Disconnected browsing

One of my current activities' main goals is to produce the necessary infrastructure for a web application to be used offline. While the term disconnected browsing is becoming obsolete - Web applications now offer users a decent graphical (web) interface, not a bunch of HTML documents interlinked in a browseable manner - I'll stick with this denomination for the time being, until a better one comes arround. My research for now has been centered on the first Web architecture, the browseable type. Even so, up until 1997 there's not much public research on this matter, and the material I've found isn't what I'm looking for. In Web Intelligent Query - Disconnected Web Browsing using Cooperative Techniques - Kavasseri, Keating, Wittman, Joshi, Weerawarana (ResearchIndex) - it's clear that even then the Web model wasn't appropriate for disconnected browsing. They identified that, in order to browse the Internet, one would have to:
  • Know a set of known starting points;
  • Have a constant network connection;
  • Filter lots of useless information;
  • Put up with bandwidth shortage and frequent link faillures (mainly with mobile devices, but also by elected network disruption, e.g. for battery power saving).
The authors state right from the beggining that the proposed solution targets static Web information. I know, this makes this solution useless for today's Web model, but I wanted to read on, just to check if there was some valuable idea. But they propose an architecture based on an "intelligent" proxy, one that stands between the browser and the Web, and is responsible for making both IR (Information Retrieval), based on users requests and IG (Information Gathering), based on guessed pro-actively retrieval of information (Cooperative Information Gathering: A Distributed Problem Solving Approach - Oates, Prasad, Lesser (ResearchIndex)). They have some interesting related work, but the one that caught my eye was a paper on usage patterns detection, for production of browsing related tasks automations (Integrating Bottom-Up and Top-Down Analysis For Intelligent Hypertext - James, Margaret, Recker (ResearchIndex)). The concept of disconnected browsing for them demands a very strict flow, from the user (client) standpoint:
  1. The client requests a set of information;
  2. The proxy makes its magic, fetches data from the web - it is permanently online! - and processes the request;
  3. The client asks for the fetched results;
  4. The client processes the information;
  5. The client sends feedback to the proxy.
During this steps, the authors consider that being offline during steps 2 and 4 grants the client the designation of a disconnected browser... I intend to shed some light of the concept of disconnected execution of Web applications. This has lots of non-trivial obstacles, like
  • the existence of dynamic information;
  • the concurrent access to mutable, persistent server-side information;
  • the nature of the graphical interface being no longer a single (nor static) HTML page.

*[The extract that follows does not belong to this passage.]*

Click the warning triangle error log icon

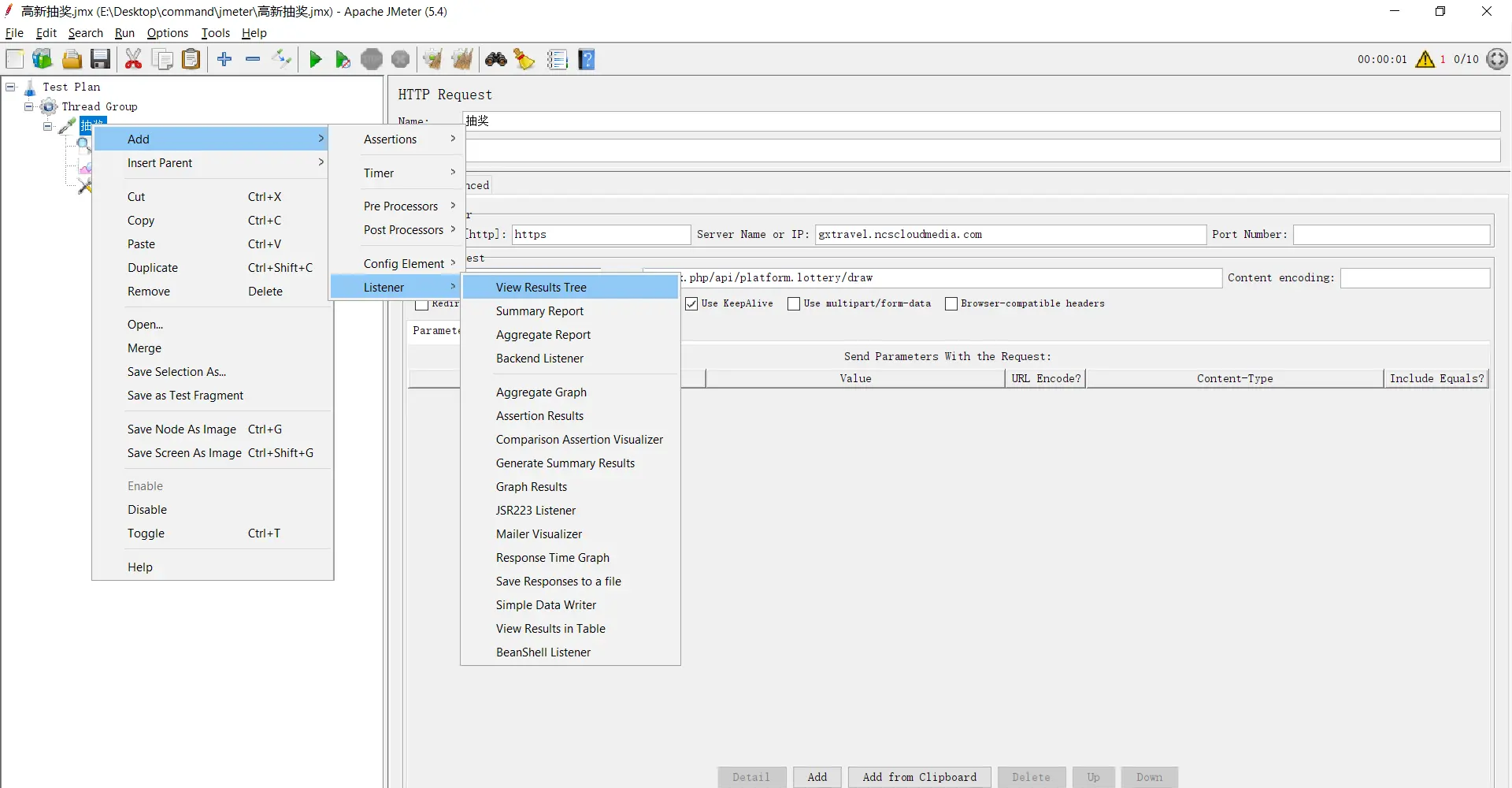(x=1425, y=60)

The usage model is also diffente, as the client must pre-fetch some portion of application and data, and then must be able to go offline and play arround with it. After he comes up online, the application must somehow synchronize his changed information with the server's - which, by the way, may envolve complex conflict resolution and/or merge rules for specific information types. From this paper, however, there are some good contributions to my project:
  • Disconnected information becomes much smaller if we know a priori what to download. So it would be a good idea to detect what the user commonly does, his usage patterns!

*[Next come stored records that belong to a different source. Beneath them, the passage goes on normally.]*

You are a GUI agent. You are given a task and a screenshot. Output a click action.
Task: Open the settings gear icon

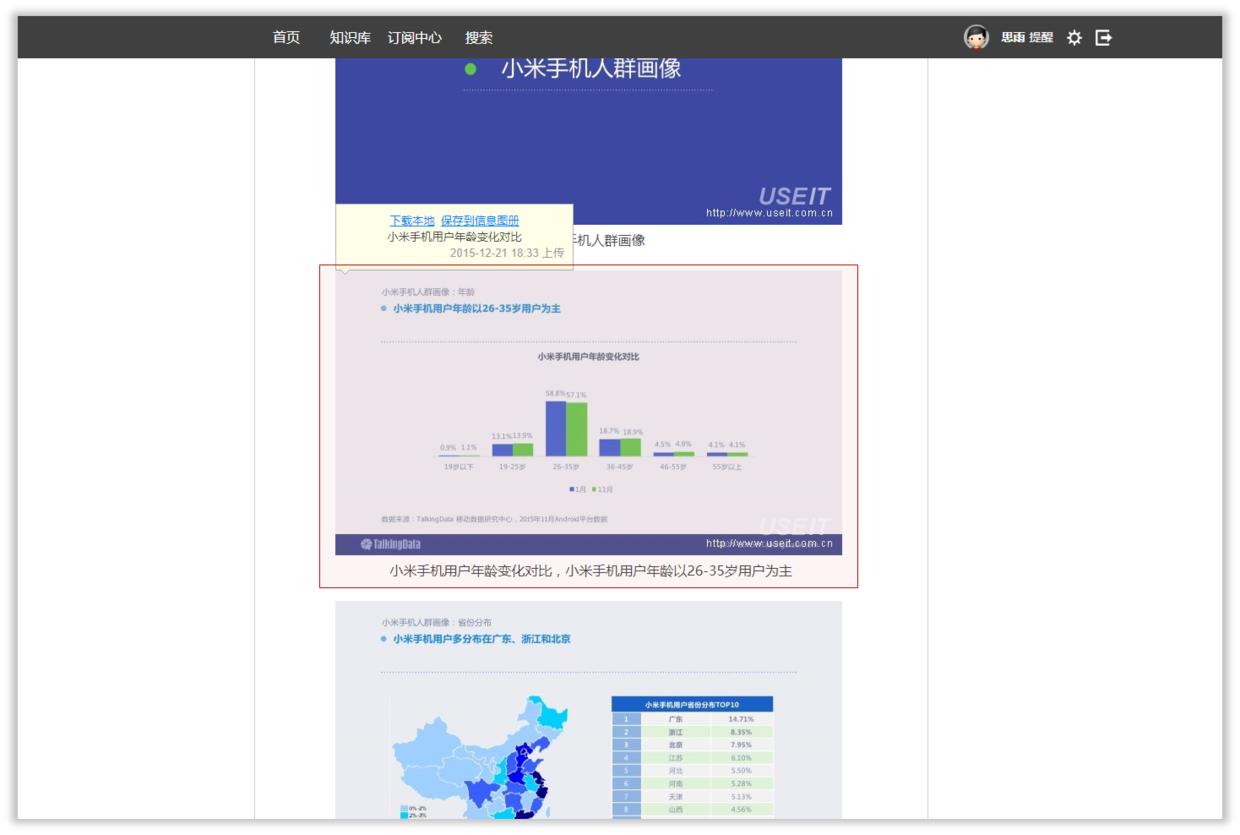[x=1074, y=37]
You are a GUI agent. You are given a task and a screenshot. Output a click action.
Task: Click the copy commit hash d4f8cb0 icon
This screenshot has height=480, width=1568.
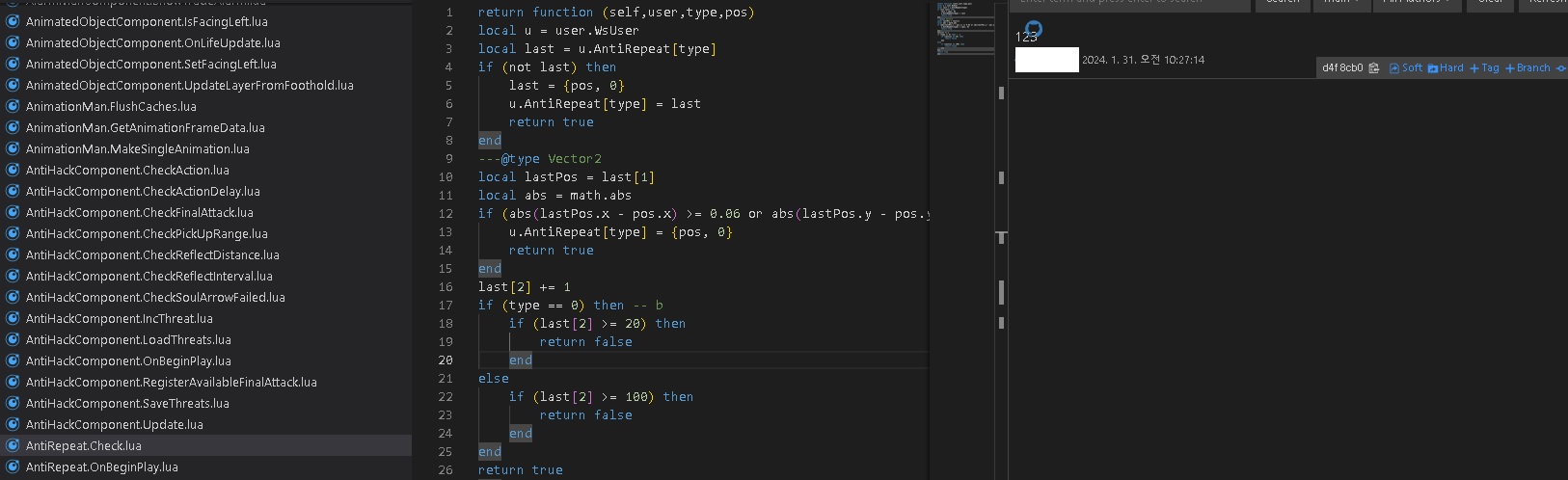coord(1374,68)
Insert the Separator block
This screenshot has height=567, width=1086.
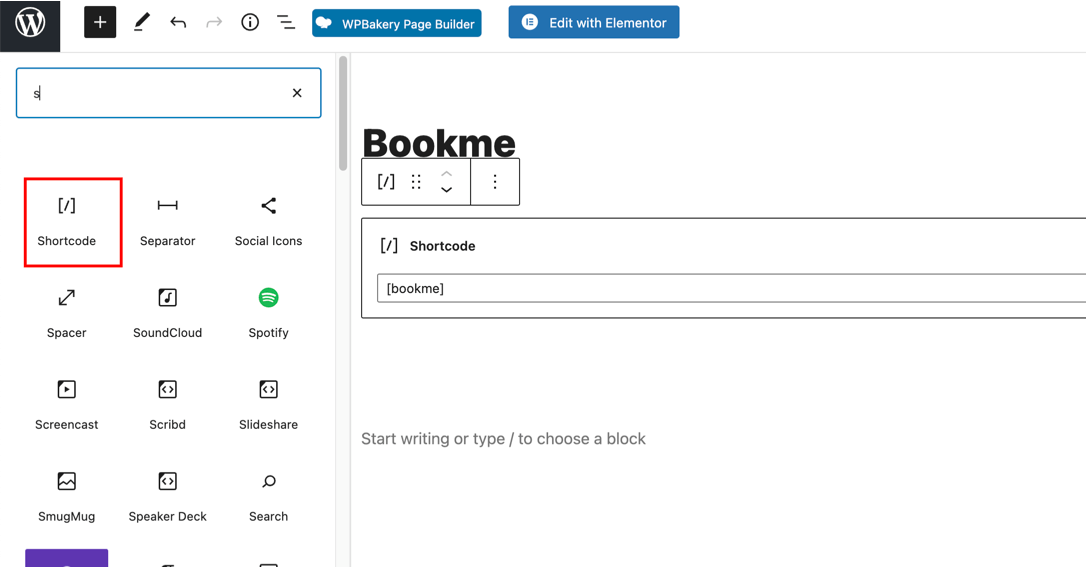click(x=168, y=221)
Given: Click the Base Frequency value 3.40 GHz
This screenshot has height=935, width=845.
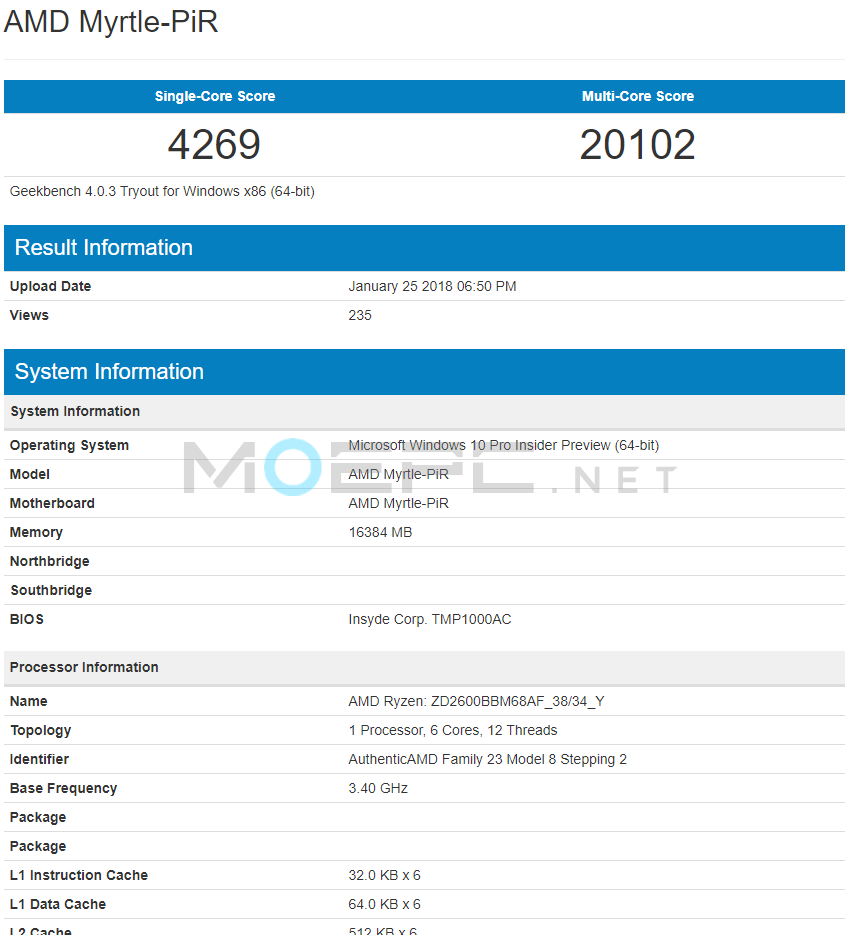Looking at the screenshot, I should point(378,788).
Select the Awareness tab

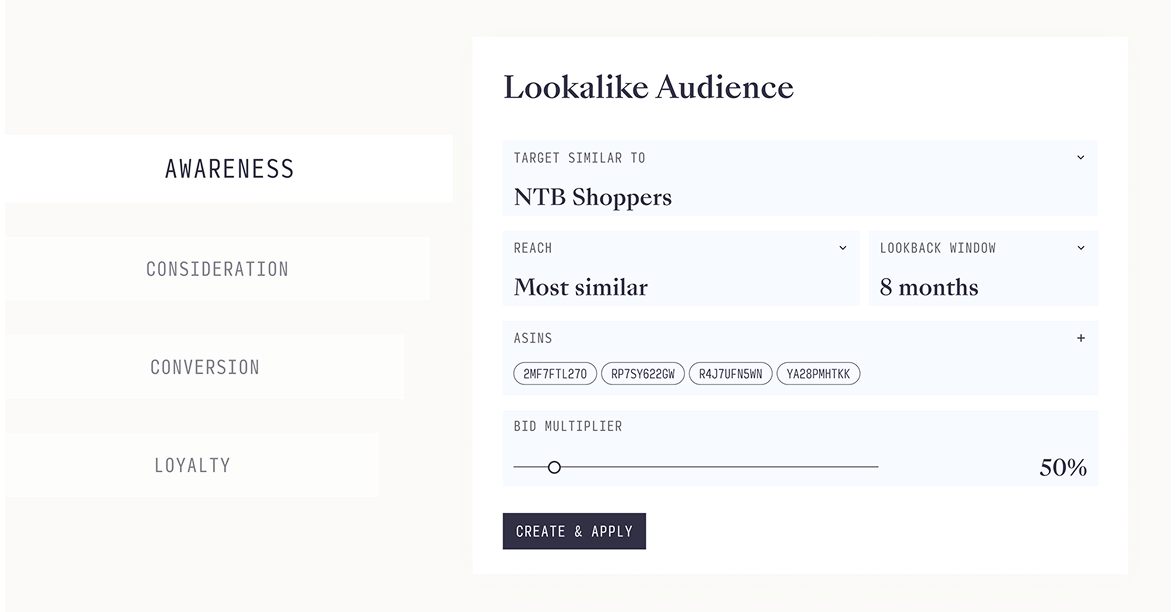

  • It may be usefull to have a separate agent responsible to fetch the application code/data to be downloaded to the client. As this can be computationally heavy task, having the web server do it may cause serious performance issues.
Right now I'll keep looking for other disconnected Web usage papers and projects - I'd like to see something recent, at least not older than 5 years! I know that when I reach Coda's documentation, I'll be too far from the model I want, but eventually I'll have to get down to it, as it has some good, well documented merging techniques.